In its report Impact of the Covid-19 crisis on the railway sector in Europe, SCI Verkehr has produced three scenarios: rapid recovery, disrupted markets, and what it believes is most likely, the return of the lock-downs due to new outbreaks of coronavirus later this year.

In the event of a renewed lock-down this autumn, SCI Verkehr forecasts a 40% slump in passenger transport for 2020 as a whole, while freight traffic in continental Europe will see a 20% decline. In this situation, SCI does not expect a recovery to pre-crisis levels until 2023 or 2024.

SCI Verkehr's prediction for passenger and freight rail traffic if the lock-downs return (2019 index = 100).

“Since it is currently difficult for everyone to predict future developments, we have decided to work with three clearly defined scenarios which reflect possible developments under different assumptions,” Mr Alexander Herbermann from SCI Verkehr’s Berlin office told IRJ. “Currently, many health experts are assuming one or more additional Covid-19 waves. Therefore this scenario seems probable to us, but other developments are also possible.

“According to our forecast, passenger traffic will slump by 30% this year in the favourable rapid recovery scenario and will have recovered by the end of 2021. In the pessimistic, disrupted markets scenario, traffic will collapse by 50% and will not reach pre-crisis levels until 2025 because passengers have permanently switched to cars or bicycles, business trips are not being made thanks to digital meetings, and commuter traffic is declining overall due to more home office work.”

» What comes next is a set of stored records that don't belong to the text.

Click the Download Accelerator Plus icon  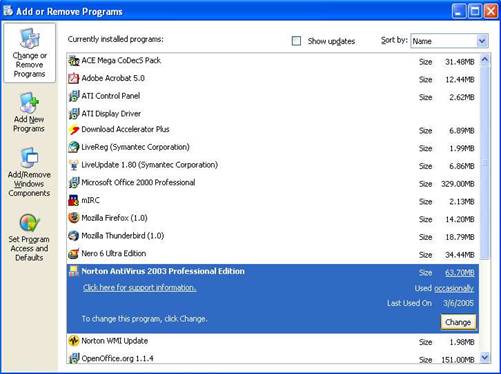[x=73, y=129]
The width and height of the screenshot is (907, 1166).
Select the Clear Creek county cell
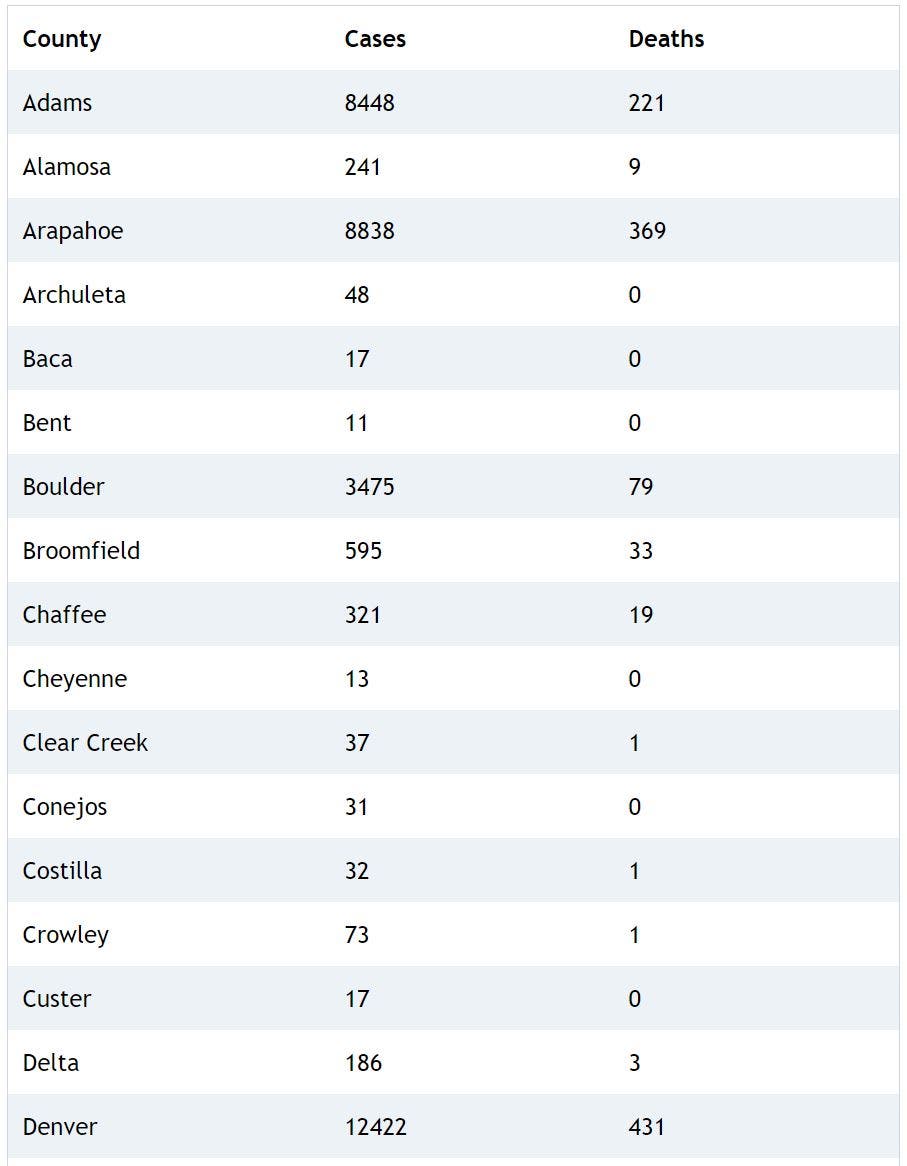tap(85, 743)
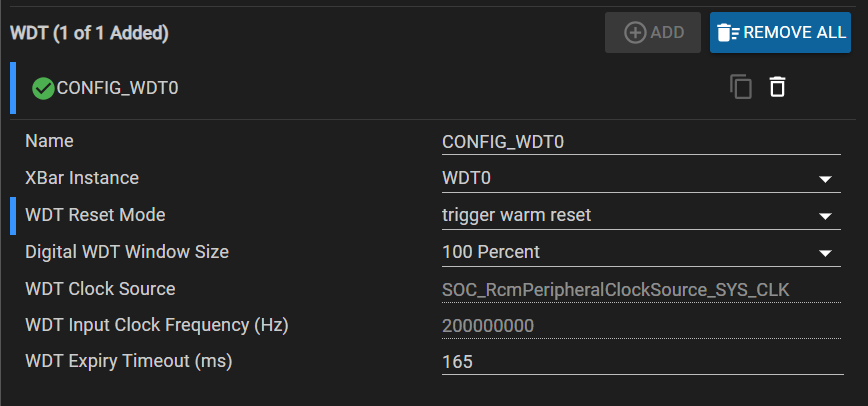
Task: Click the Name input field
Action: click(x=642, y=142)

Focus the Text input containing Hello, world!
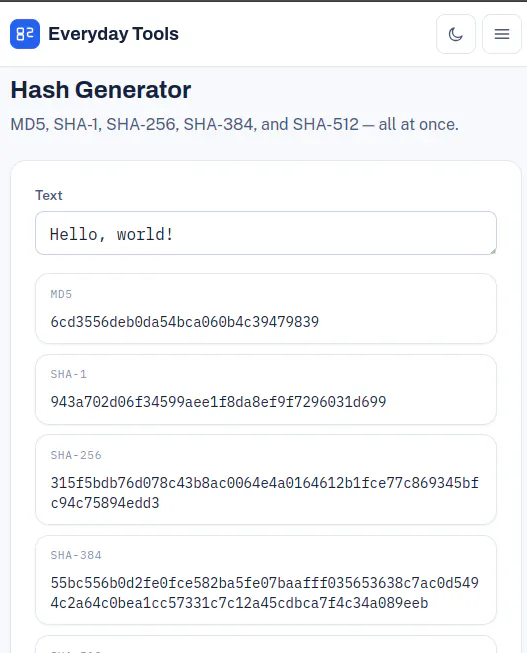tap(266, 233)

In the rapid recovery scenario for 2020, SCI Verkehr expects rail freight to account for 87% of the 2019 traffic volume and to recover to the 2019 volume in 2023. In the disrupted markets scenario, SCI Verkehr forecasts rail freight traffic this year at 74% of the level achieved in 2019 and that traffic will only achieve 90% of the 2019 volume by 2025.

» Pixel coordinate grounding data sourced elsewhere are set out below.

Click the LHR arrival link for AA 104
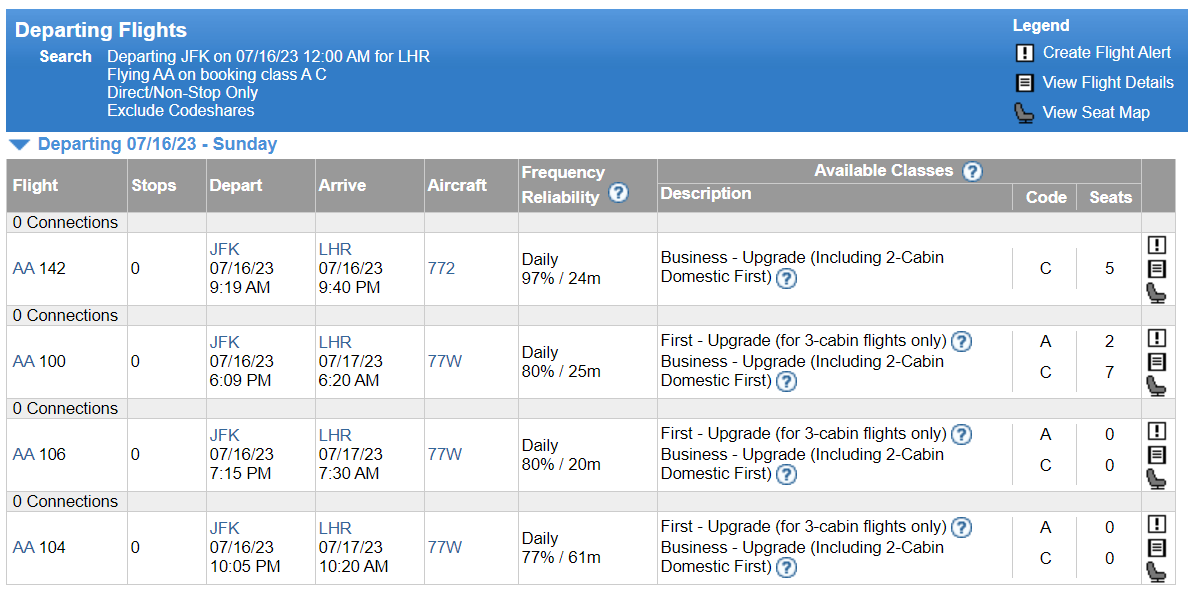Viewport: 1188px width, 595px height. [335, 528]
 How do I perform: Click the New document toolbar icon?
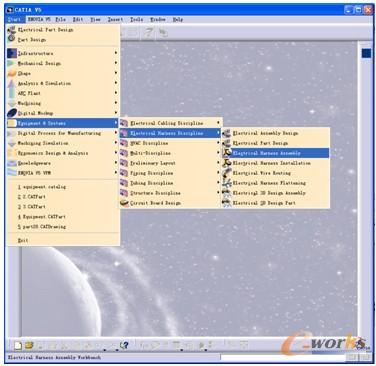coord(18,345)

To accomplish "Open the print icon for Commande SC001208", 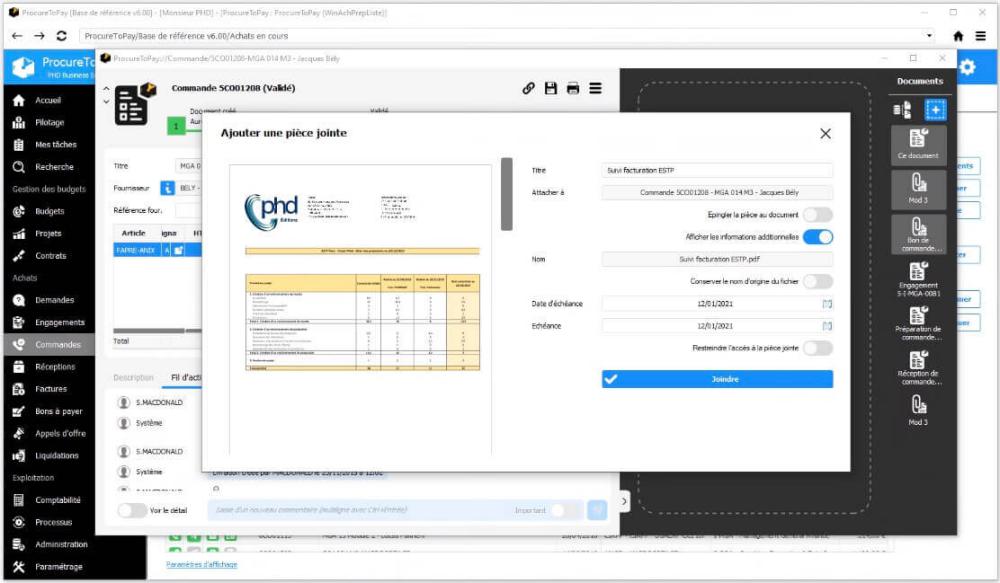I will click(x=572, y=90).
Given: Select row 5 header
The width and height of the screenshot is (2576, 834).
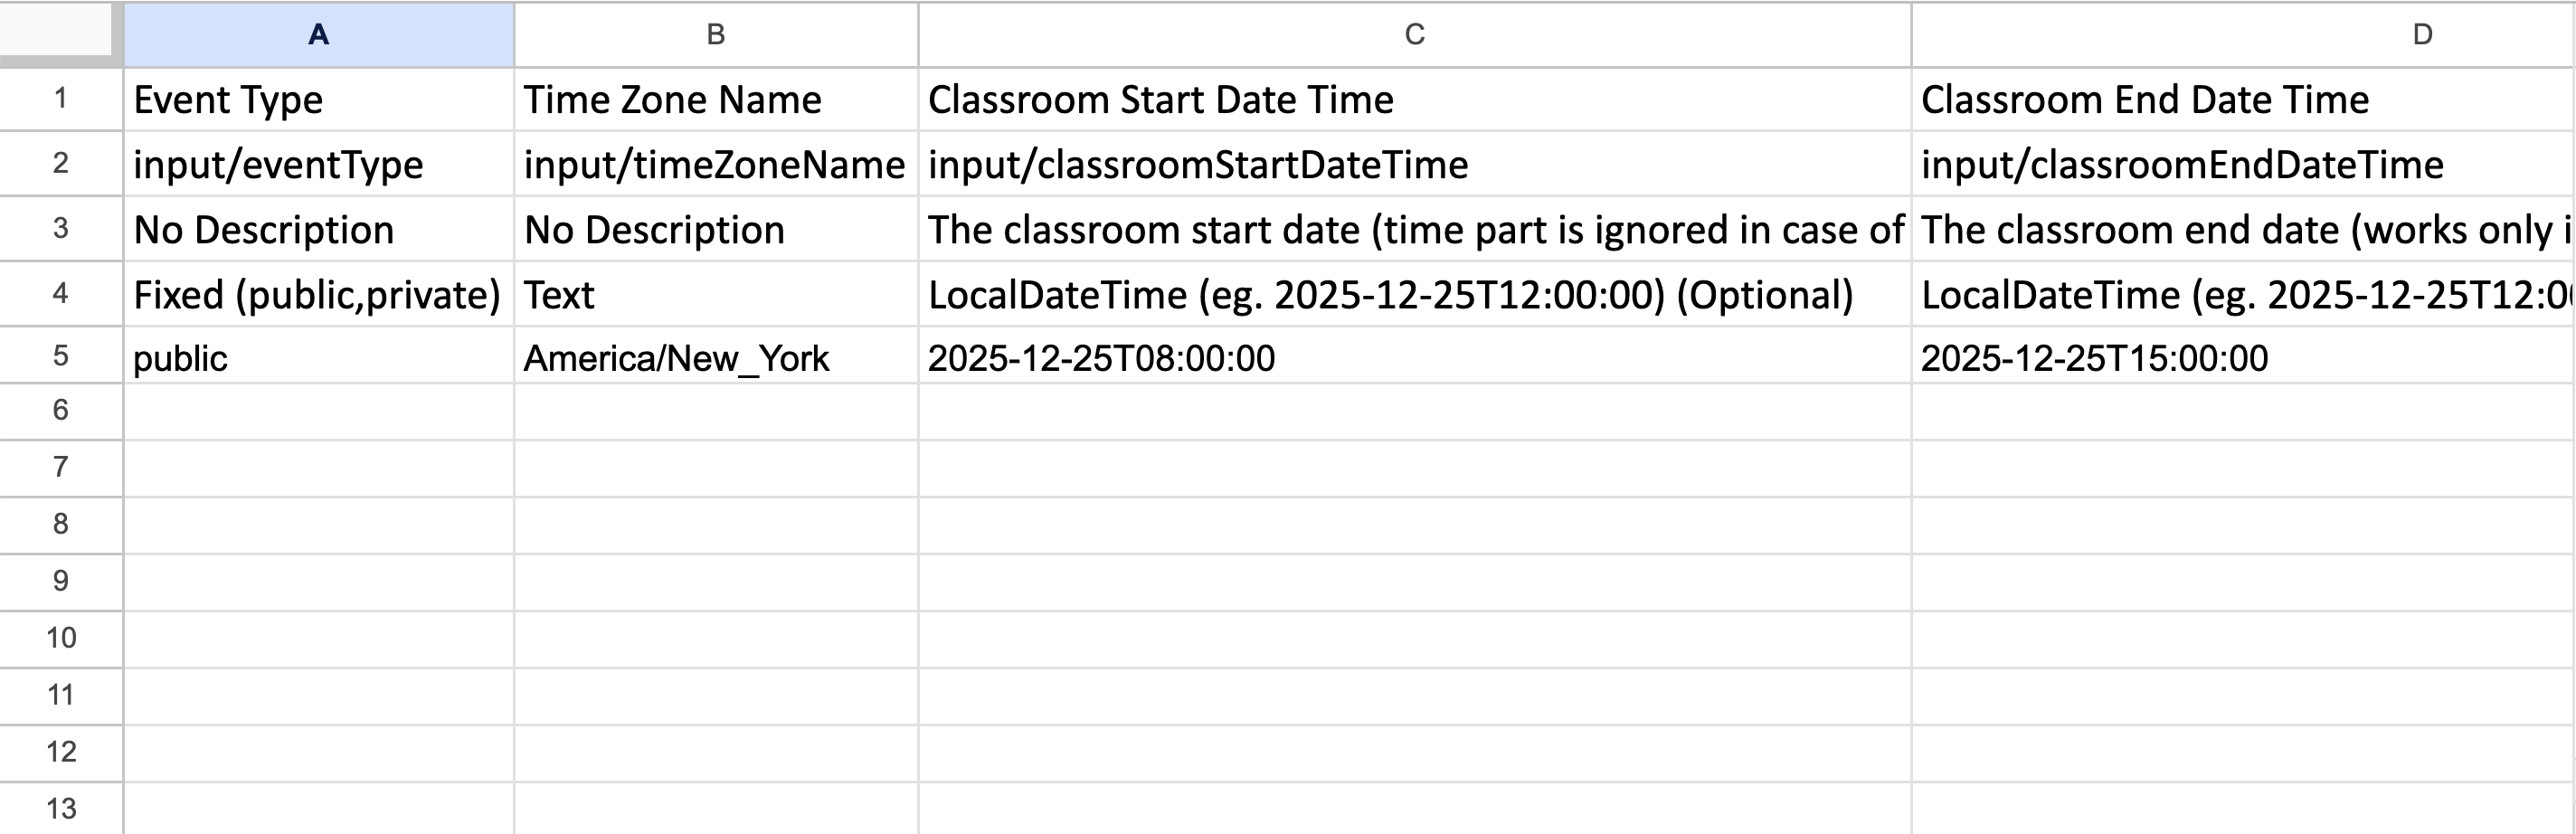Looking at the screenshot, I should pos(60,356).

The forecast for passenger traffic in passenger-km for the four scenarios.

“While the high revenue losses incurred by passenger operators will probably be partially compensated by government programmes, freight operators, which are initially less affected, will also come under pressure due to widespread low margins,” says SCI Verkehr. “Lack of investment funds on the part of the railways will have a negative impact on vehicle procurement.”


The first cases of coronavirus in Europe were discovered on January 24 in France followed by Germany and Italy. Countries in continental Europe started to reintroduce border controls after coronavirus cases rose quickly in Italy and Germany. In the beginning, citizens from high-risk countries were not allowed to cross borders to countries which implemented travel restrictions.

“Since March, Europe has been subject to movement and social distancing restrictions, and the economy is at a standstill in many sectors,” SCI Verkehr says. “Passenger rail transport has been directly affected, with a decrease of over 90%, for example in Italy and France, but only 40% in Sweden, which adopted a less-draconian approach to dealing with the pandemic.

“Rail freight transport has been increasingly affected since April with operators reporting declines of between 20% and 35%, while the transport of new automobiles has come to a complete standstill.

“For the short-term until the end of 2021, the main driver will be the development of the pandemic and social distancing restrictions. How the situation will develop in the coming months and years depends largely on the further course of the pandemic, the duration of the lock-downs and the stabilisation of the economy.”

The study covering the entire European rail market is now available in English from SCI Verkehr in two versions: either for rail freight or only passenger rail with detailed analyses of Germany, France, Italy, Poland, and the Czech Republic.